Kehrt die Kirche nach dessen Ablösung an den Verhandlungstisch zurück, könnte wieder Bewegung in die letzte große innertschechische Restitutionsaffäre kommen: Seit 1991 wird über die Rückgabe von 29.000 Hektar Land, 140.000 Hektar Wald und 28.451 Liegenschaften, darunter Schulen, Hospitäler, aber auch Privatwohnungen verhandelt, die Tschechiens katholische Kirche für sich beansprucht. Bis auf weiteres gilt der Besitz als "blockiert", wird von einem staatlich kontrollierten Fonds verwaltet und verursacht vor allem Kosten. Laut Agrarminister Jaroslav Palas? koste allein die Verwaltung des kirchlichen Landbesitzes vier Millionen Euro jährlich, während die Einnahmen, etwa aus der Vermietung, 650.000 nicht überschreiten würden. Den Wert der von der Kirche beanspruchten Gebäude und Flächen schätzt die Regierung auf 3,5 Milliarden Euro.

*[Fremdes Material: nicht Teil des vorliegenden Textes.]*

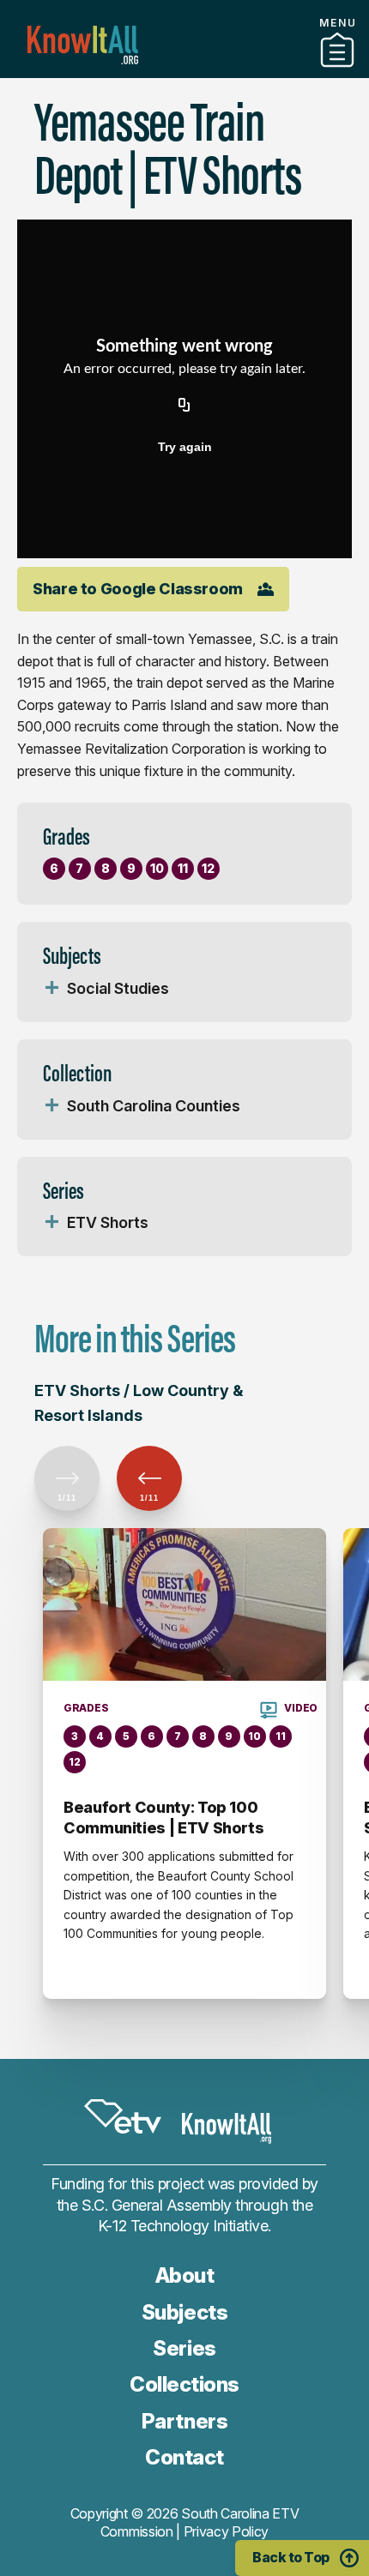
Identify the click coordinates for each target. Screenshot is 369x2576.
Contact (184, 2457)
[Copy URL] (184, 405)
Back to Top (291, 2557)
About (185, 2275)
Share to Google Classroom (138, 589)
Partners (184, 71)
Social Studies (118, 988)
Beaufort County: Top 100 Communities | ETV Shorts (163, 1817)
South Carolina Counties (153, 1106)
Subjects (184, 2312)
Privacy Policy (226, 2531)
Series (184, 2348)
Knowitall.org (82, 45)
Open (51, 989)
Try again (185, 447)
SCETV (122, 2116)
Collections (184, 2384)
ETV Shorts (107, 1222)
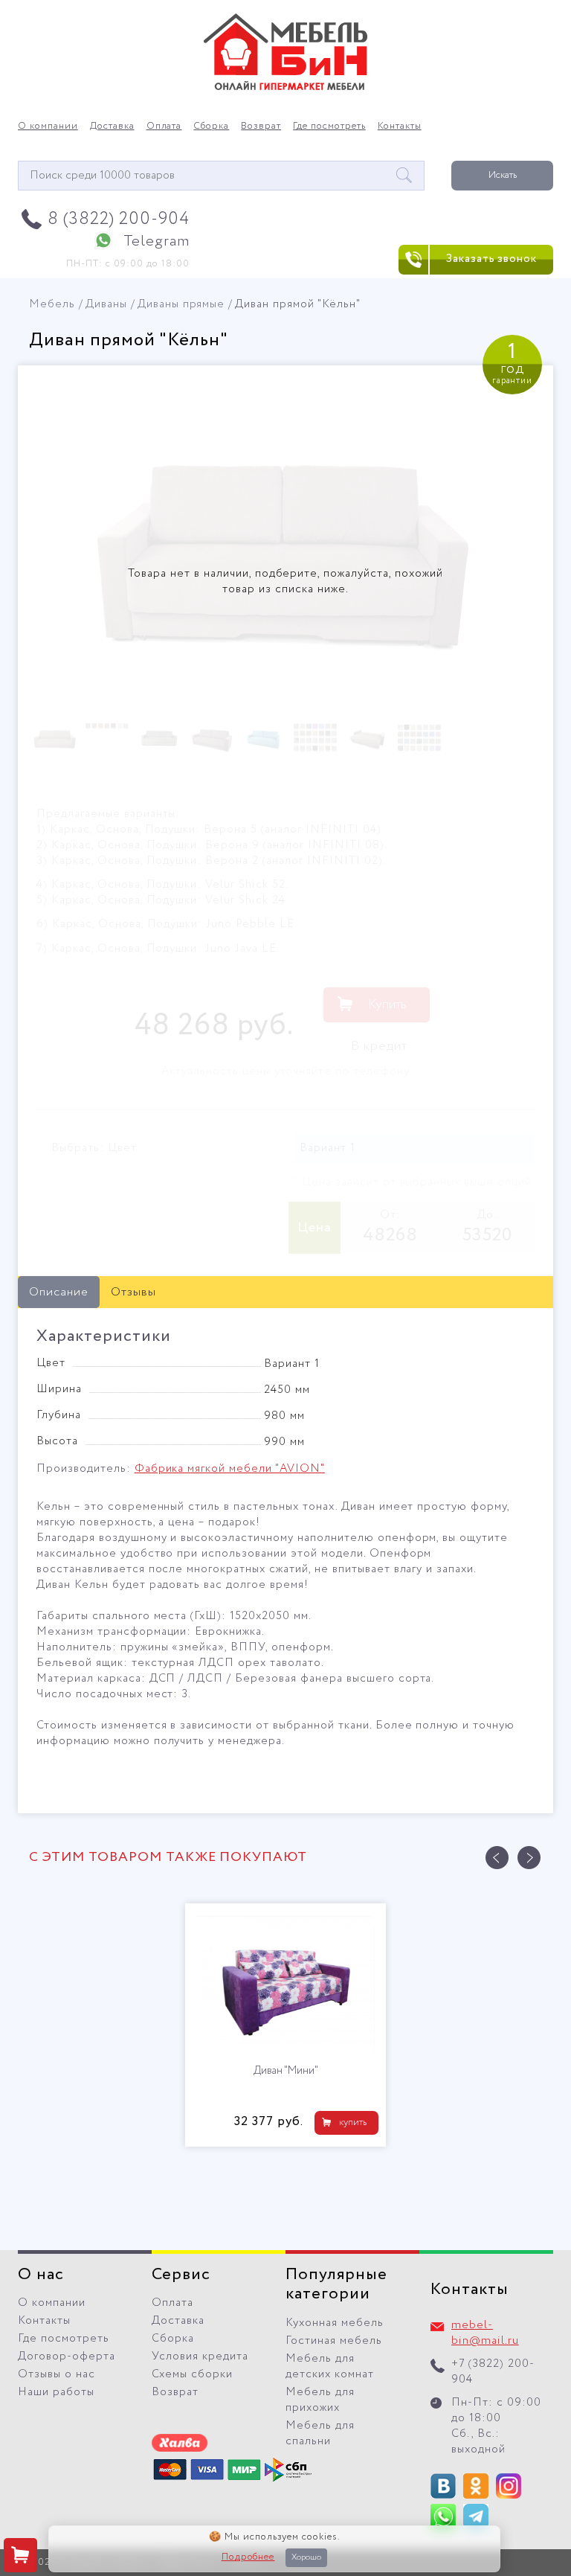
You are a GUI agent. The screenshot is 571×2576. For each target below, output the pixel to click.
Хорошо (306, 2557)
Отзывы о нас (56, 2374)
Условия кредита (200, 2356)
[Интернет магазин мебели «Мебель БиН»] (285, 88)
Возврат (261, 126)
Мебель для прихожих (320, 2400)
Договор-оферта (66, 2356)
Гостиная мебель (334, 2341)
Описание (58, 1292)
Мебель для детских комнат (330, 2367)
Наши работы (56, 2392)
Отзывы (133, 1292)
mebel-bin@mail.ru (485, 2333)
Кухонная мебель (335, 2323)
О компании (48, 126)
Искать (502, 175)
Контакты (400, 126)
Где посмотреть (329, 126)
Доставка (112, 126)
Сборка (211, 126)
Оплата (164, 126)
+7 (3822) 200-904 (493, 2372)
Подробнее (248, 2557)
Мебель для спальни (320, 2434)
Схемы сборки (192, 2374)
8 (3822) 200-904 (119, 219)
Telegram (156, 241)
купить (498, 2122)
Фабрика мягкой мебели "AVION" (230, 1469)
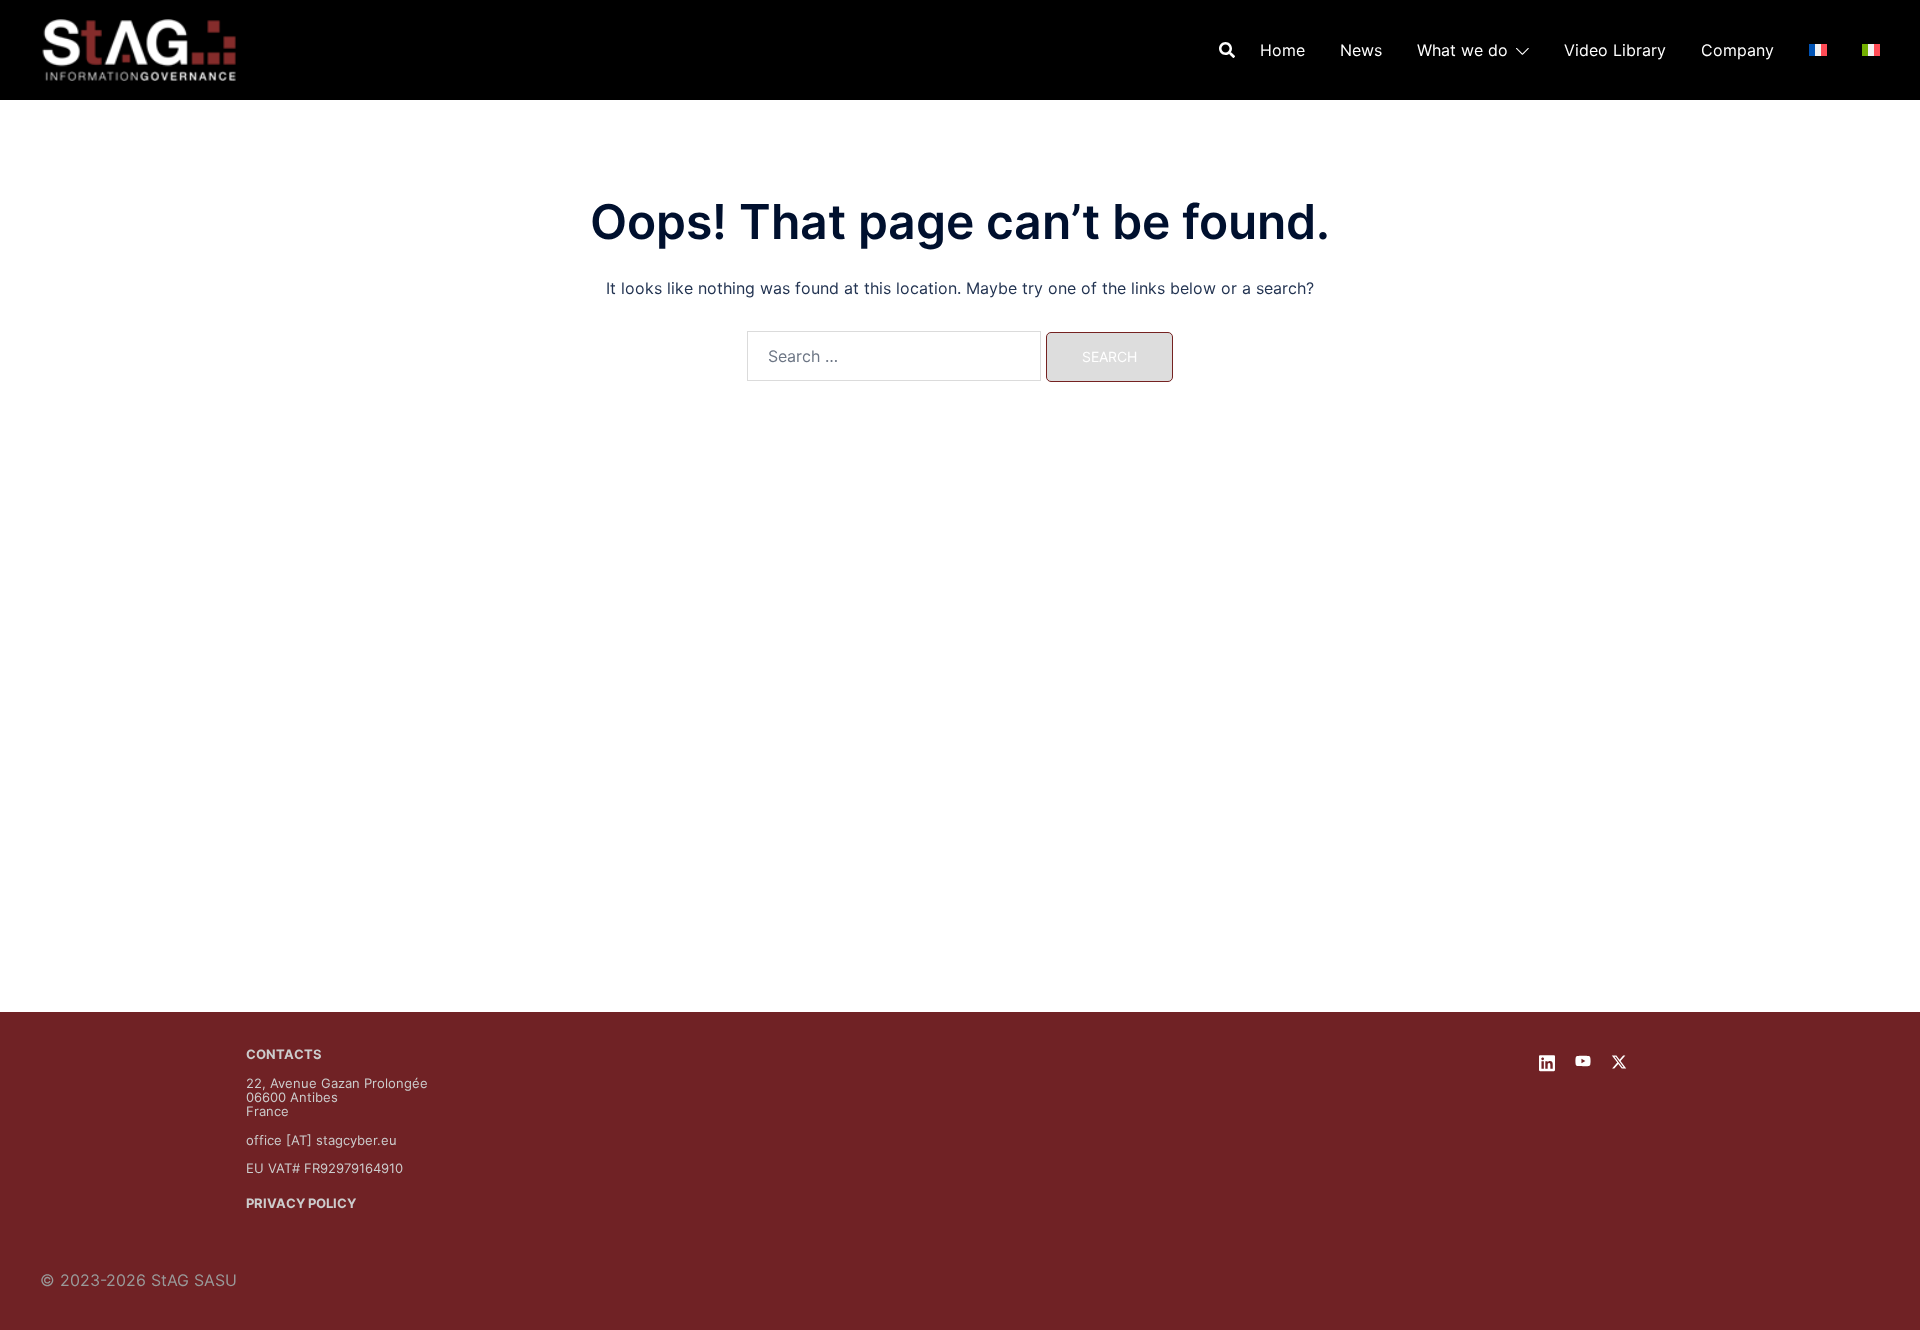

Maßlose Selbstüberschätzung
Mit einer ersten Entschädigungstranche 1990/91 hatte die Kirche 175 Gotteshäuser zurück erhalten. Vor drei Jahren versuchte dann aber der damalige sozialdemokratische Premier Milos Zeman, einen Schlussstrich zu ziehen, und bot dem Klerus an, nur all jene Gebäude zurückzugeben, die zu sakralen Zwecken gebraucht würden. Die Bischöfe lehnten ab, seitdem ziehen sich die Verhandlungen hin. Bislang hat es die Kirche nicht einmal geschafft, die von der Regierungsseite geforderte genaue Liste ihrer Forderungen vorzulegen. Stattdessen sorgte Kardinal Vlk mit dem Vorschlag für Verwirrung, der Staat könne sich die gesamte Restitution ersparen, würde er der Kirche eine Rente von jährlich 50 bis 60 Millionen Euro zusichern. Das kam bei Premier Spidla nicht gerade gut an. Ohnehin sind die regierenden Sozialdemokraten des ständigen Streits mit dem Klerus zwischenzeitlich derart überdrüssig, dass Mitte Mai beinahe die Hälfte der sozialdemokratischen Abgeordneten im Parlament gegen das Konkordat stimmte, das zuvor mühevoll von Außenminister Cyril Svoboda verhandelt wurde. Sogar Premier Spidla fiel seinem christdemokratischen Außenminister in den Rücken und enthielt sich bei der Entscheidung über das Konkordat der Stimme.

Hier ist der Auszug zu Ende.